Pünktlich zum Tag der Arbeit legten Fahrerinnen und Fahrer beim Essenslieferdienst Lieferando die Arbeit nieder. Sie streikten für mehr Geld und eine Tarifbindung. Auch deutsche Baustellen könnten bald stillstehen. Die Arbeitgeberverbände von Bauindustrie und -gewerbe haben den vor zwei Wochen ergangenen Schlichterspruch abgelehnt. Die Industriegewerkschaft Bauen Agrar Umwelt (IG BAU) hatte für diesen Fall Streiks angekündigt

Beide Branchen klagen ohnehin über Personalmangel – und stehen damit symbolisch für die hiesige Wirtschaft: Mehr als 1,7 Millionen Stellen sind in Deutschland derzeit unbesetzt. Die Arbeitnehmer sitzen in Tarifverhandlungen, Jahresgesprächen und Gehaltsverhandlungen heute oft am längeren Hebel. Führungskräfte müssen sich da fragen: Wie verhandle ich erfolgreich in der schlechteren Position? Schließlich können sie in wirtschaftlichen schwierigen Zeiten nicht jede Forderung akzeptieren.

Das lässt sich daraus lernen

1. Die Bedürfnisse der Mitarbeiter erkunden

Katharina Weber weiß, dass es sich Manager heute nicht erlauben können, bei Verhandlungen mit Mitarbeitern oder dem Betriebsrat zu sagen: „Nein, geht nicht“. Schließlich könnten die guten Leute heute einfacher wechseln als früher. Weber leitet die Beratung Negotiation Advisory Group und unterstützt mit ihren Kolleginnen und Kollegen auch Personalabteilungen und Manager in den Verhandlungen mit Betriebsräten.

Umso wichtiger ist: die richtige Reaktion. Weber beobachtet, dass sich viele Führungskräfte zu sehr auf eine konkrete Forderung fokussieren. Und diese dann abschmettern oder abnicken. „So schmeißen die Verantwortlichen die Tür zu einer Verhandlung zu, obwohl die Verhandlung nicht mal begonnen hat“, sagt Weber. „Wir empfehlen stets, die Bedürfnisse des Gegenübers zu verstehen, die der Forderung zugrunde liegen.“ Wenn ein Mitarbeiter also eine Viertagewoche fordert, helfe es zu fragen, wofür er die freie Zeit nutzen möchte. Freizeit? Pflege von Angehörigen? Ehrenamt? „Und vielleicht muss es dann gar nicht die Viertagewoche sein, sondern man einigt sich auf flexiblere Arbeitszeitregelungen, mehr Homeoffice oder eine nicht ganz so starke Arbeitszeitverkürzung“, sagt Weber.

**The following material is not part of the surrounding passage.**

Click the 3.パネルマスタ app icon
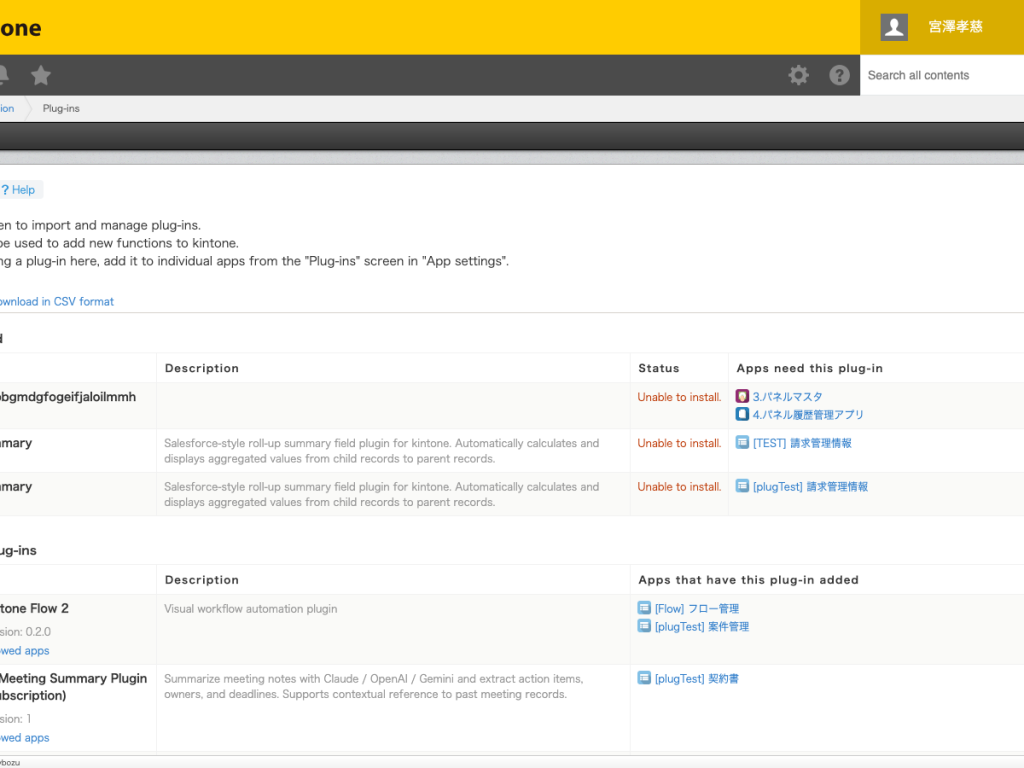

Wer die Forderung hinterfragt, sollte das verständnisvoll tun. Also etwa fragen: „Ich habe deine Position verstanden, erläutere doch bitte mal, warum dir eine Viertagewoche helfen würde? Was ist dir daran besonders wichtig?“

2. Den Kuchen nicht aufteilen, sondern vergrößern

Häufig zeigte sich laut Weber in solchen Gesprächen, dass es durchaus Möglichkeiten gibt, die beiden nutzen: Arbeitgeber und Arbeitnehmer. Statt den redensartlichen Kuchen aufzuteilen, sollte das Ziel sein, den Kuchen für alle zu vergrößern. Ein Beispiel: „Womöglich wäre es bei Lieferando sinnvoll, die Mitarbeitenden am Umsatz zu beteiligen. So würden sie finanziell profitieren. Und das Unternehmen könnte womöglich von besserem Service und positiveren Image profitieren.“

Ein weiterer Vorteil: Manager und Führungskräfte verzetteln sich mit solchen Lösungen nicht. Statt sich nur zu fragen, wo die Schnittmengen zwischen den Zielen des Unternehmens und des einen Mitarbeiters, der nun mehr Gehalt fordert, liegen, sei es laut Weber sinnvoll, direkt an die gesamte Belegschaft zu denken. „Die Königsdisziplin ist es, solche Lösungen nicht erst zu finden, wenn Mitarbeiter sie einfordern“, sagt Weber.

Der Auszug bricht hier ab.